» **What is required**:
Go line by line through the listing below and copy those that hold "Expand".

+ + + + + + +

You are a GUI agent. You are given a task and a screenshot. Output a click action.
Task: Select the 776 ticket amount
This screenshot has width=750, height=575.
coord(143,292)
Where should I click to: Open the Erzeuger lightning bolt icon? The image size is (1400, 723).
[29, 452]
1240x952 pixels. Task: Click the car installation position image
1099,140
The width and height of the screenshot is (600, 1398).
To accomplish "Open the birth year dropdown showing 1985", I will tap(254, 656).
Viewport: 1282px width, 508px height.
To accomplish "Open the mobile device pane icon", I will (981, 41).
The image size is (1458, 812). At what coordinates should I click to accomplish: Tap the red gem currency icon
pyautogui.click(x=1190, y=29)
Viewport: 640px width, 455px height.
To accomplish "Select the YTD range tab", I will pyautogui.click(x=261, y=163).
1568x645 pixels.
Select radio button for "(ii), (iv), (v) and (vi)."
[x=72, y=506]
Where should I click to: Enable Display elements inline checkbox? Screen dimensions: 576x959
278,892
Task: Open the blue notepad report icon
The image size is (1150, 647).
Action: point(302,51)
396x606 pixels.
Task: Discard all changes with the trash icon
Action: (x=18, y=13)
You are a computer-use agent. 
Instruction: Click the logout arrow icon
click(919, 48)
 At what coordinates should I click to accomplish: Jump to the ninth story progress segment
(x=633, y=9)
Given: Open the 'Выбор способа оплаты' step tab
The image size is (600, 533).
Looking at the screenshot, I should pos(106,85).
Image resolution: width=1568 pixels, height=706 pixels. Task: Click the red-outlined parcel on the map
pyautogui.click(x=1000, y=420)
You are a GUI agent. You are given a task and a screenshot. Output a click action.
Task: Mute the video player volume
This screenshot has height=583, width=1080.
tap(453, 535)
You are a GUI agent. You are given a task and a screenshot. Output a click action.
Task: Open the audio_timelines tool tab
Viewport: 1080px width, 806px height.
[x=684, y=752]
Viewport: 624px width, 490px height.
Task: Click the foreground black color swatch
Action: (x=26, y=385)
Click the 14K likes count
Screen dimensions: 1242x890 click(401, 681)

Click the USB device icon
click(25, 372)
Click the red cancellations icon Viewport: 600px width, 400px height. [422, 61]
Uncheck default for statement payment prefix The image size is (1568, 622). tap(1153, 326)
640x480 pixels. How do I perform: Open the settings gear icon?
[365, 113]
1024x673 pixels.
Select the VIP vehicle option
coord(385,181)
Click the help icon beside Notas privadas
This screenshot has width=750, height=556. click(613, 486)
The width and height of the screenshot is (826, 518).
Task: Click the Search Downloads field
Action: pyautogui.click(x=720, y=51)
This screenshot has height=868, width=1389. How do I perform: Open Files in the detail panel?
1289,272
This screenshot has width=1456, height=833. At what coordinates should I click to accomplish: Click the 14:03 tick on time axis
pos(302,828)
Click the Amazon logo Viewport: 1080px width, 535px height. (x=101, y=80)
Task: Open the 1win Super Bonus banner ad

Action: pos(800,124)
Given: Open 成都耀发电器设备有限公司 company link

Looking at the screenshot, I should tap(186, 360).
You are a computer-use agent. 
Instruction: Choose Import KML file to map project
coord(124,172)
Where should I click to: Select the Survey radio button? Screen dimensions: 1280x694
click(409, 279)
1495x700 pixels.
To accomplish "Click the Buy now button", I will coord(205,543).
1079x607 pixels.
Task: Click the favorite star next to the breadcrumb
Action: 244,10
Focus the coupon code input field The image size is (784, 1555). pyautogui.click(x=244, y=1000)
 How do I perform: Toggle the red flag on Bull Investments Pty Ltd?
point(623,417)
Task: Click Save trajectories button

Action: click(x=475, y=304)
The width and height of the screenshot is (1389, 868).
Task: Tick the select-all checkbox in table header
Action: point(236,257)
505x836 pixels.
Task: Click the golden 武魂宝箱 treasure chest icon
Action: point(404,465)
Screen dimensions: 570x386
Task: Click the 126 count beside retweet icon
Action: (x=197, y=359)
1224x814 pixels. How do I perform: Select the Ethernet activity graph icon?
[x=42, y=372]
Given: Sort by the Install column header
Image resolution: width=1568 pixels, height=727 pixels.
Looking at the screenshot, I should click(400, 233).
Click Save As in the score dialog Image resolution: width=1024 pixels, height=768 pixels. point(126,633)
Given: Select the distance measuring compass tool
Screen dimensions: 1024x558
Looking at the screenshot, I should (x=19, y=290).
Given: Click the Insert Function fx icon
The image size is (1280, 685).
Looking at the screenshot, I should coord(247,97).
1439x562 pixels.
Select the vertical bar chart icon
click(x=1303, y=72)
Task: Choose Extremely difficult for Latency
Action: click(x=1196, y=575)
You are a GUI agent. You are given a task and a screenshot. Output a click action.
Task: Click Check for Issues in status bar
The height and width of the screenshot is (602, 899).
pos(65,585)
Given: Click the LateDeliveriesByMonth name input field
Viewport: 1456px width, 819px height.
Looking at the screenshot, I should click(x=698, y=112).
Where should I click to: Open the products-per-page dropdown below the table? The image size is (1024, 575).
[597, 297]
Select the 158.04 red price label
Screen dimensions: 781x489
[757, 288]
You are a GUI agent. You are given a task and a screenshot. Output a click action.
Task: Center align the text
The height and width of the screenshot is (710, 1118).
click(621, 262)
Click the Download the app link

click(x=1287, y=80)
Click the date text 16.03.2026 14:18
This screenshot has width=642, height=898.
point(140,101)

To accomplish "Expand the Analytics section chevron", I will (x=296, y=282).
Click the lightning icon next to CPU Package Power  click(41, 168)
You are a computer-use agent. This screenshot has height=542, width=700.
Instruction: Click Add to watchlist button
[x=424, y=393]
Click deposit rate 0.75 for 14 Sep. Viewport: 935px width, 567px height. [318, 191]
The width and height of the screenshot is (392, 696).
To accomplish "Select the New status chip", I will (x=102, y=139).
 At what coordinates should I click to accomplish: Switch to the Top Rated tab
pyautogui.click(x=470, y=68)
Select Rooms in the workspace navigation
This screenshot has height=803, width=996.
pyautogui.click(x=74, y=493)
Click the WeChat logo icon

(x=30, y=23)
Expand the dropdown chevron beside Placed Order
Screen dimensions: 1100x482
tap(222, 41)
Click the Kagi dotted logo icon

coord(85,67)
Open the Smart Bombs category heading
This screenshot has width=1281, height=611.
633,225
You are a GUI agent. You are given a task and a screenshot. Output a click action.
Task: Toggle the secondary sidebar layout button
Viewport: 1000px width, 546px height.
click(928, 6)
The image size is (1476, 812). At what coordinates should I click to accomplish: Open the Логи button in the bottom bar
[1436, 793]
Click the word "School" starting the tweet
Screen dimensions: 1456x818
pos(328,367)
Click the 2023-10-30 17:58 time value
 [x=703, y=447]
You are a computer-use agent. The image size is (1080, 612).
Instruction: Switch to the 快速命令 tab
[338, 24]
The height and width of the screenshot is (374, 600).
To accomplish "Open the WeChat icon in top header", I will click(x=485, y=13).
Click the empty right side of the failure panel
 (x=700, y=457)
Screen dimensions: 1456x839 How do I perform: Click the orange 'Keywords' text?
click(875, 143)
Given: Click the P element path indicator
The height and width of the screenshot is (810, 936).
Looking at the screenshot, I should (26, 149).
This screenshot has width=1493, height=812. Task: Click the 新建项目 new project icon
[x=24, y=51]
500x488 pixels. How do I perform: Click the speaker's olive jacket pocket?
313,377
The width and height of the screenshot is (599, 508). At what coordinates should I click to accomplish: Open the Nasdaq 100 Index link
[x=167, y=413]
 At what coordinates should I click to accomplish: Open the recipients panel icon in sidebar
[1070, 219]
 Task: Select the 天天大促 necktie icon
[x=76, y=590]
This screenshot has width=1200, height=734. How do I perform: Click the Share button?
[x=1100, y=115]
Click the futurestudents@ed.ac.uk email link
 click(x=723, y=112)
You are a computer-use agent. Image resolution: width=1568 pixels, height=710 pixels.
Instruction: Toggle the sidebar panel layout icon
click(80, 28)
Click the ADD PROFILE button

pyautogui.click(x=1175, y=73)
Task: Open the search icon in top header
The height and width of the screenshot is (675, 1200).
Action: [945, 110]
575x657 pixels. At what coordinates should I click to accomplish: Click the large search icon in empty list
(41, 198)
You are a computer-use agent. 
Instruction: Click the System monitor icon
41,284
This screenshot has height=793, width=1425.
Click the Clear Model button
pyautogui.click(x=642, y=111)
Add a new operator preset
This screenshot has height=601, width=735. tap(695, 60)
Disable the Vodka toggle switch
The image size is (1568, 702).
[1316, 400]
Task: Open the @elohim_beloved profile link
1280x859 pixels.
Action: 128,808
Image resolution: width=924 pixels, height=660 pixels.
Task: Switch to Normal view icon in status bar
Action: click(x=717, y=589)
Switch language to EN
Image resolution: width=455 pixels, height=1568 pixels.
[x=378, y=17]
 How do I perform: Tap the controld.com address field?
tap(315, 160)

+ + + + + + +

» **Answer below**:
To accomplish "Expand the Analytics section chevron", I will (x=296, y=282).
Expand the dropdown chevron beside Placed Order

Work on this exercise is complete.